**Task inputs**
*** Block opens ***

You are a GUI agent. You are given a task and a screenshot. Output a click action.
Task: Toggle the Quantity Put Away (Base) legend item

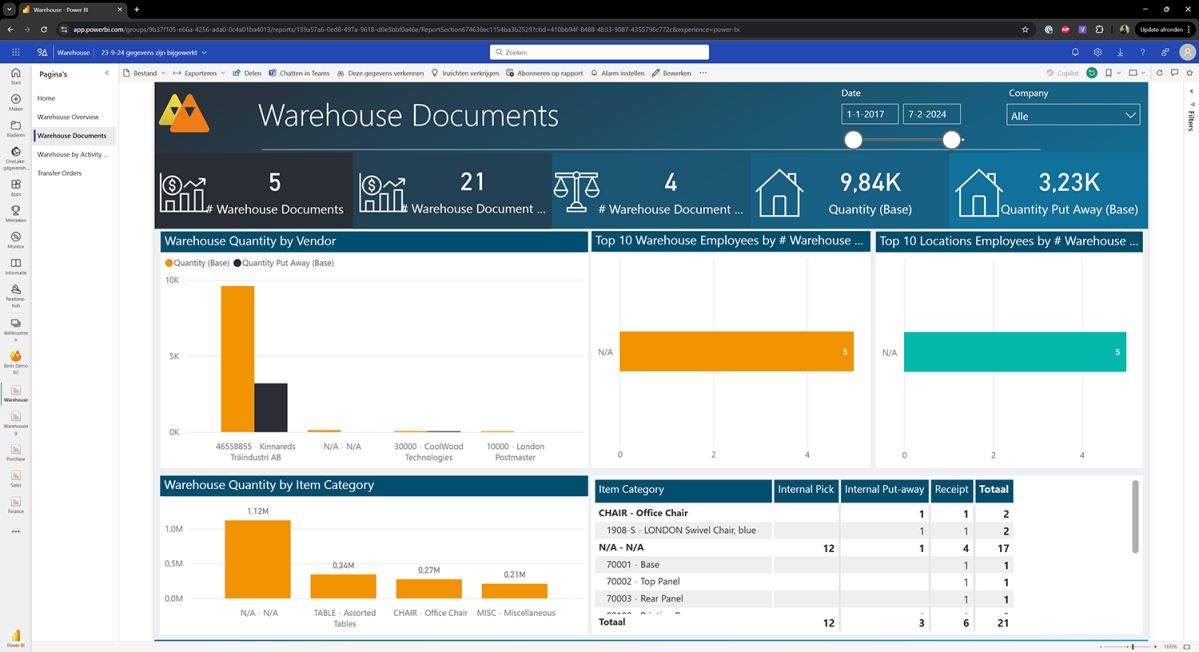[284, 263]
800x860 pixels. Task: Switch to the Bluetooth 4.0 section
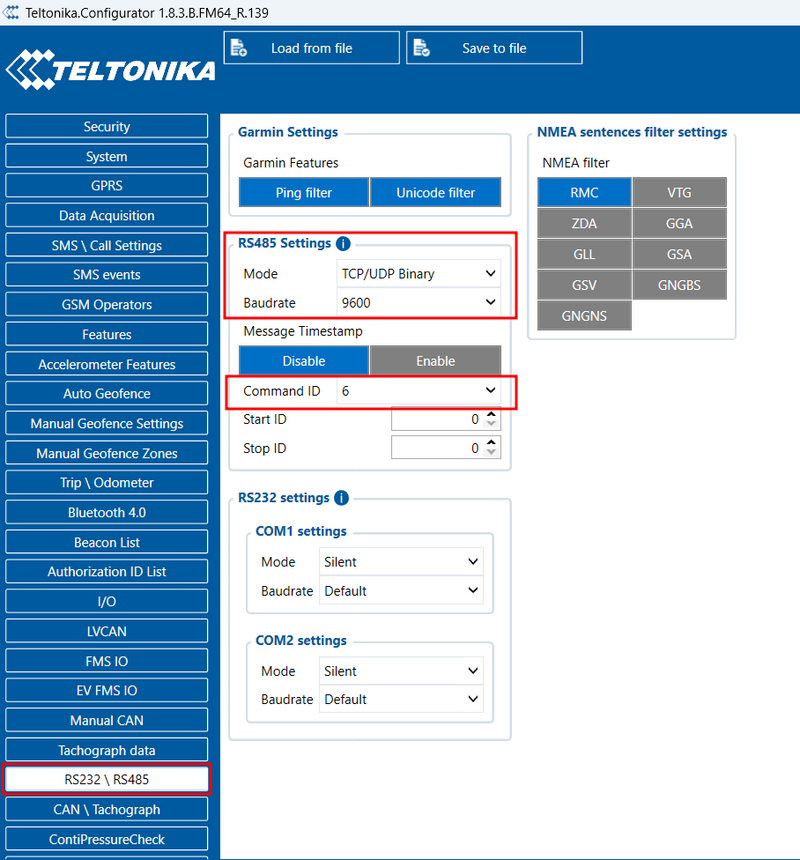[x=106, y=512]
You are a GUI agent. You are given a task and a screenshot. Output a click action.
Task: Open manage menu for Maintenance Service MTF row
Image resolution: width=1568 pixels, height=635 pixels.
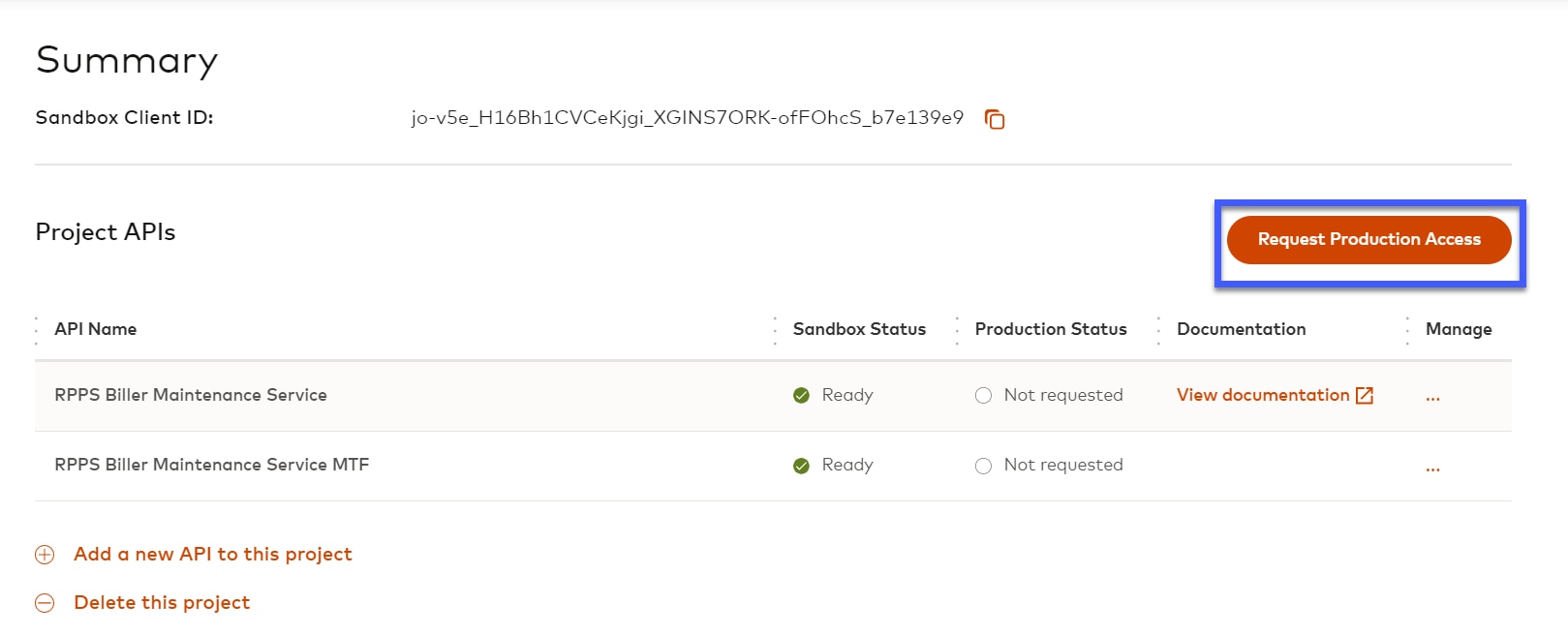[x=1432, y=468]
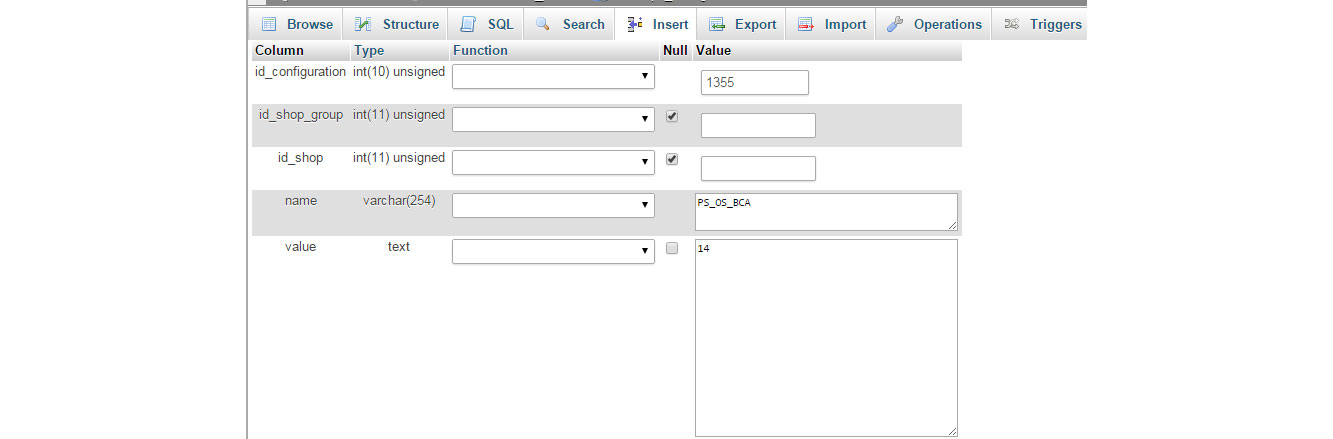Click the id_configuration value field 1355

point(755,83)
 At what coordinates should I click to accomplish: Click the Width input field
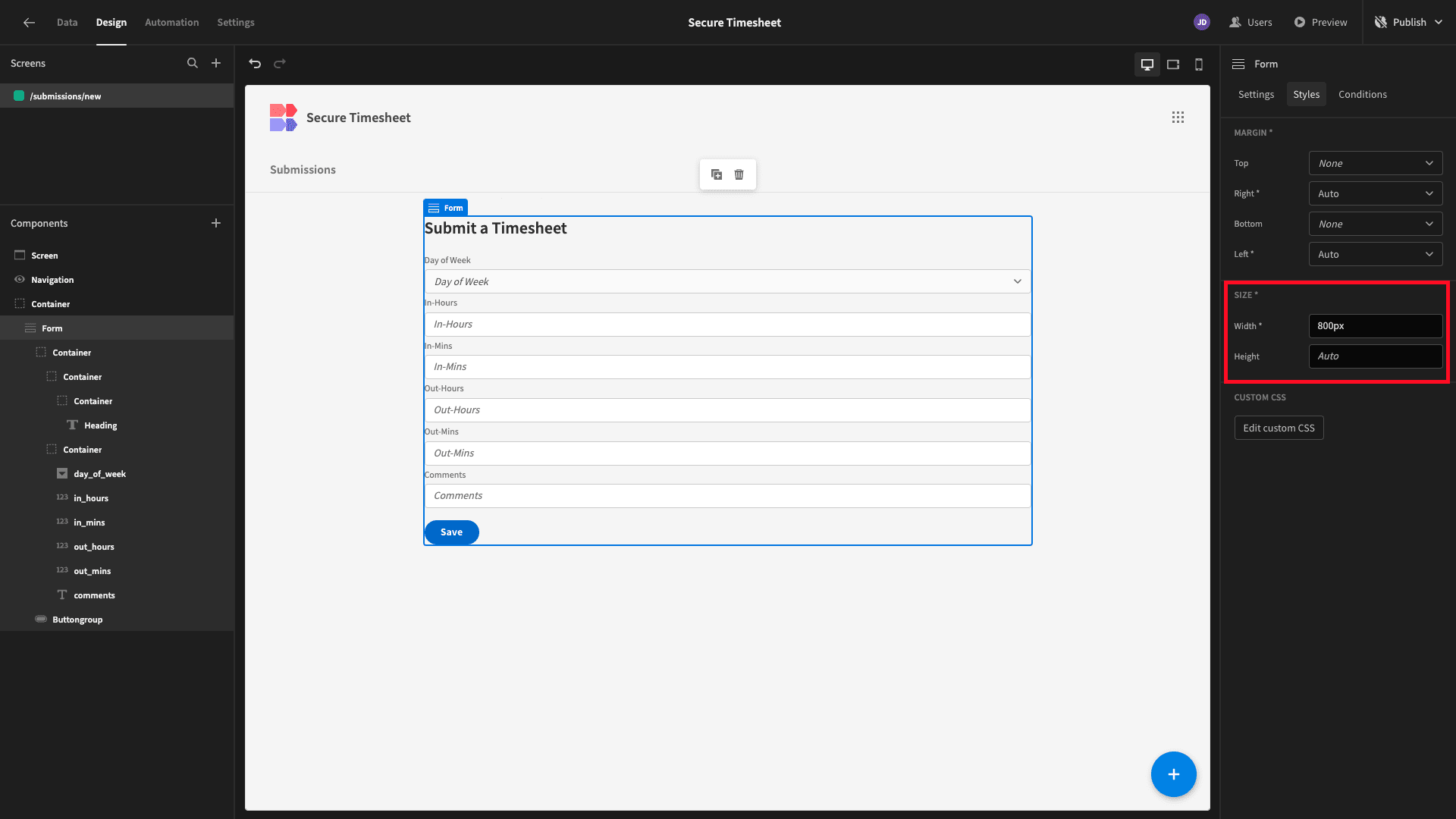pyautogui.click(x=1376, y=326)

*** Block closes ***

**What the exercise asks**
In the records above, find the line containing "Task: Toggle the" and the line containing "Task: Open manage", then give both of them again word for word along with every line between. Omit any pictures.

**Exercise answer**
Task: Toggle the Quantity Put Away (Base) legend item

[284, 263]
800x860 pixels. Task: Switch to the Bluetooth 4.0 section
[x=106, y=512]
You are a GUI agent. You are given a task and a screenshot. Output a click action.
Task: Open manage menu for Maintenance Service MTF row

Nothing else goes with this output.